- [PASSAGE TO READ]:
^^^^
Reputation: 45
I have a NumPy array with two dimensions so that first array are numbers from 1 to 50 and second 50 to 150:
a =numpy.array([[1,2,3,...,50],[50,51,52...,150]])
.
I want to print only specified row for example second row by means of
print(a[1,:])
,
to get [50,51,52...,150]
however it shows
print((a[1,:]))
IndexError: too many indices for array
error. When I reduced second row to the same number of elements as the first one, it works. So, the problem is printing specified row with different dimension. If possible, could you tell how to deal with this, please ? Thanks!
Upvotes: 2
Views: 3315
Reputation: 231615
With a different number of elements in the 2 parts, you don't get a 2d array:
In [15]: a1=list(range(1,6))
In [16]: a2=list(range(5,16))
In [17]: a=np.array([a1,a2])
In [18]: a
Out[18]: array([[1, 2, 3, 4, 5], [5, 6, 7, 8, 9, 10, 11, 12, 13, 14, 15]], dtype=object)
In [19]: a[1]
Out[19]: [5, 6, 7, 8, 9, 10, 11, 12, 13, 14, 15]
In [20]: a.shape
Out[20]: (2,)
^^^^
- [RECORDED DATA]:
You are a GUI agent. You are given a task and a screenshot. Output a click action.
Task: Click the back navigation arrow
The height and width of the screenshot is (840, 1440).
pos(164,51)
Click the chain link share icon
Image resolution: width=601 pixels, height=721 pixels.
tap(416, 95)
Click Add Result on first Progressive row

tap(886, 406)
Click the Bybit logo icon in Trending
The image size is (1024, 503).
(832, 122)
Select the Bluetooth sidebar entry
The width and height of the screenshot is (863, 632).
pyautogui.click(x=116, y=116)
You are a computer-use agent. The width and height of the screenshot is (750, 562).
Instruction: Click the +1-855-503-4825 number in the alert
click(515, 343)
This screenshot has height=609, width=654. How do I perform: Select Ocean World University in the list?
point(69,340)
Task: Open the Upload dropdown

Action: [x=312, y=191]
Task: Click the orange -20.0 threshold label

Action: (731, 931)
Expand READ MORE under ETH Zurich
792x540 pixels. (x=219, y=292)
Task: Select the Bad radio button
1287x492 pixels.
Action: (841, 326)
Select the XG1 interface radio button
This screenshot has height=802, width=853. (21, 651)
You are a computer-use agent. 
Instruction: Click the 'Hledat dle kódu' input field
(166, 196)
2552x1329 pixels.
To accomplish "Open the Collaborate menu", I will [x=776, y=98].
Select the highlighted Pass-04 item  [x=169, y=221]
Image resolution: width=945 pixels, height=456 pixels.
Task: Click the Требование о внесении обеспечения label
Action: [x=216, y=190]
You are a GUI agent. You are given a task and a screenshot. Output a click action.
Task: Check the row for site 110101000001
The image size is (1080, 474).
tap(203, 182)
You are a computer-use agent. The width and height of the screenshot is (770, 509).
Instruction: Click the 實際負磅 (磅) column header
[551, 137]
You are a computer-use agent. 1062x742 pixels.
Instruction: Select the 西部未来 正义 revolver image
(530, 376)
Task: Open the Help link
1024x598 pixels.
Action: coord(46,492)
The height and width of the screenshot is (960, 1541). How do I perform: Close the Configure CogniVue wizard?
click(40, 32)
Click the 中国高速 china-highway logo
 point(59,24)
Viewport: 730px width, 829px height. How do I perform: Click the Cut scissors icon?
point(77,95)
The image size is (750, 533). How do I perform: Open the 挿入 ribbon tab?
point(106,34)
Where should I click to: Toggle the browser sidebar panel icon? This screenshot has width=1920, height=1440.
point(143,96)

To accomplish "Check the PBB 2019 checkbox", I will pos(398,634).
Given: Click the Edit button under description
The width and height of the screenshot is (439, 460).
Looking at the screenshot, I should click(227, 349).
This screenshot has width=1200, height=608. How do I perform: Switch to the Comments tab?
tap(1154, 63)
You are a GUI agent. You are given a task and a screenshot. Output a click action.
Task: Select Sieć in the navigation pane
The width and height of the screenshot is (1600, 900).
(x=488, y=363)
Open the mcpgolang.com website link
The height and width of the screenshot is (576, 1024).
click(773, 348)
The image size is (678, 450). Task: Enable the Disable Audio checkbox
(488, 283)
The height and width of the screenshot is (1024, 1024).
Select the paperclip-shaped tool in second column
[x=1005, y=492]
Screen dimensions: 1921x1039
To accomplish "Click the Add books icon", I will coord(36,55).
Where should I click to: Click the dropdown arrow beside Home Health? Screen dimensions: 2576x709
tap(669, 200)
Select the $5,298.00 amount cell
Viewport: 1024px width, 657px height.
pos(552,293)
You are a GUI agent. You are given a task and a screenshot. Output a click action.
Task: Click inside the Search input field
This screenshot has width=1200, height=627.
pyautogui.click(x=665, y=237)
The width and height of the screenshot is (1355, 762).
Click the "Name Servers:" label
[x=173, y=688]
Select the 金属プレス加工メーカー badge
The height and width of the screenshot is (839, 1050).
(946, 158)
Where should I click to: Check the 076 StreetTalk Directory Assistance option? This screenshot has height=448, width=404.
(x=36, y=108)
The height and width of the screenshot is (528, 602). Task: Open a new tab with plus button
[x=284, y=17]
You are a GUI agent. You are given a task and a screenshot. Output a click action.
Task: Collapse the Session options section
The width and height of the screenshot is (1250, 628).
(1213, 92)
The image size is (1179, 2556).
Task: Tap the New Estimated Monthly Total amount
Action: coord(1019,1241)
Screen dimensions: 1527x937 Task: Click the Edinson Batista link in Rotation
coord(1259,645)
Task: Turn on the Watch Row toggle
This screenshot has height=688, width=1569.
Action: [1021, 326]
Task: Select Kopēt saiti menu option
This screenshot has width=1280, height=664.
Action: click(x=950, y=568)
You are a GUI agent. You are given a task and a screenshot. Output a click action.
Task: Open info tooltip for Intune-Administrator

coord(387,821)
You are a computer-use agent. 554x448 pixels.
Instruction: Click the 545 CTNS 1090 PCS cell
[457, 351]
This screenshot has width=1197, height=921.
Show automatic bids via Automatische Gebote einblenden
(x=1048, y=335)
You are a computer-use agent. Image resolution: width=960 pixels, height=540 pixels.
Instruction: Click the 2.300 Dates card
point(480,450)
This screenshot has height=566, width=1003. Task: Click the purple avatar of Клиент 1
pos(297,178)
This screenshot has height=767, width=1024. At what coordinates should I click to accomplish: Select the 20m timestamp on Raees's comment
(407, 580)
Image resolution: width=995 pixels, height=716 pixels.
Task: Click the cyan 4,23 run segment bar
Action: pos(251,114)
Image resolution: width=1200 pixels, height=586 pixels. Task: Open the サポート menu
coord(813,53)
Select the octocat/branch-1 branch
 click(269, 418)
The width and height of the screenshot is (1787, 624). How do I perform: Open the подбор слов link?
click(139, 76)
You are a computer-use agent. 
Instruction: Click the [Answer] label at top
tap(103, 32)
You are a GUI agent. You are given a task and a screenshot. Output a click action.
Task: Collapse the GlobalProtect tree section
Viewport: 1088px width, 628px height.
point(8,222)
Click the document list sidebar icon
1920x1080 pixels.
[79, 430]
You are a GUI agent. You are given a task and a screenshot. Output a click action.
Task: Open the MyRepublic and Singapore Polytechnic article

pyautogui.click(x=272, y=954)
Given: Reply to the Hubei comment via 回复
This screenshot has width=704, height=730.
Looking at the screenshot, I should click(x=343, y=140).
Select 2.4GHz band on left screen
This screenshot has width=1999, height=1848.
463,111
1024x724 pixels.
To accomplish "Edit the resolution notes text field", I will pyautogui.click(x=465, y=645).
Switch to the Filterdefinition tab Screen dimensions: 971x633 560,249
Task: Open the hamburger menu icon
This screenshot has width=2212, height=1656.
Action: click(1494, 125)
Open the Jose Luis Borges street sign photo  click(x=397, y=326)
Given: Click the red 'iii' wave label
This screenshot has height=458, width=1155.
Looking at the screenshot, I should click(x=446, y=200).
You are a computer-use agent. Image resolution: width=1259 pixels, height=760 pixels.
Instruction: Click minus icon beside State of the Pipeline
^^^^
- [WHAT THIS EXERCISE ASKS]:
a: Can you rewrite the part of the NumPy thread that begins at the words containing "IndexError: too many" and stops after "14, 15]], dtype=object)", changing "elements" to "items"?
b: What would come next in the NumPy thread after its final sentence?

- [IN RESPONSE]:
a:
IndexError: too many indices for array
error. When I reduced second row to the same number of items as the first one, it works. So, the problem is printing specified row with different dimension. If possible, could you tell how to deal with this, please ? Thanks!
Upvotes: 2
Views: 3315
Reputation: 231615
With a different number of items in the 2 parts, you don't get a 2d array:
In [15]: a1=list(range(1,6))
In [16]: a2=list(range(5,16))
In [17]: a=np.array([a1,a2])
In [18]: a
Out[18]: array([[1, 2, 3, 4, 5], [5, 6, 7, 8, 9, 10, 11, 12, 13, 14, 15]], dtype=object)

b:
Note the dtype
. It's object. a
is a 2 element array, containing 2 lists. It is, for most purposes just a list of your two original lists, and has to be indexed in the same way:
In [21]: [a1,a2]
Out[21]: [[1, 2, 3, 4, 5], [5, 6, 7, 8, 9, 10, 11, 12, 13, 14, 15]]
If the 2 components have the same length, the np.array
does construct a 2d array.
When you have problems like this, check the shape
and dtype
. It's dangerous to just assume these properties. Print them out. And be wary of mixing list or arrays of different length with numpy
. It works best with data that fits a neat regular multidimensional structure.
Upvotes: 2
Reputation: 517
It does not make sense to have different number of elements in different rows of a same matrix. To work around your problem, it is better to first fill all the missing elements in rows with 0 or NA so that number of elements in all rows are equal.
Please also look at answers in Numpy: Fix array with rows of different lengths by filling the empty elements with zeros. I am implementing one of the best solutions mentioned there for your problem.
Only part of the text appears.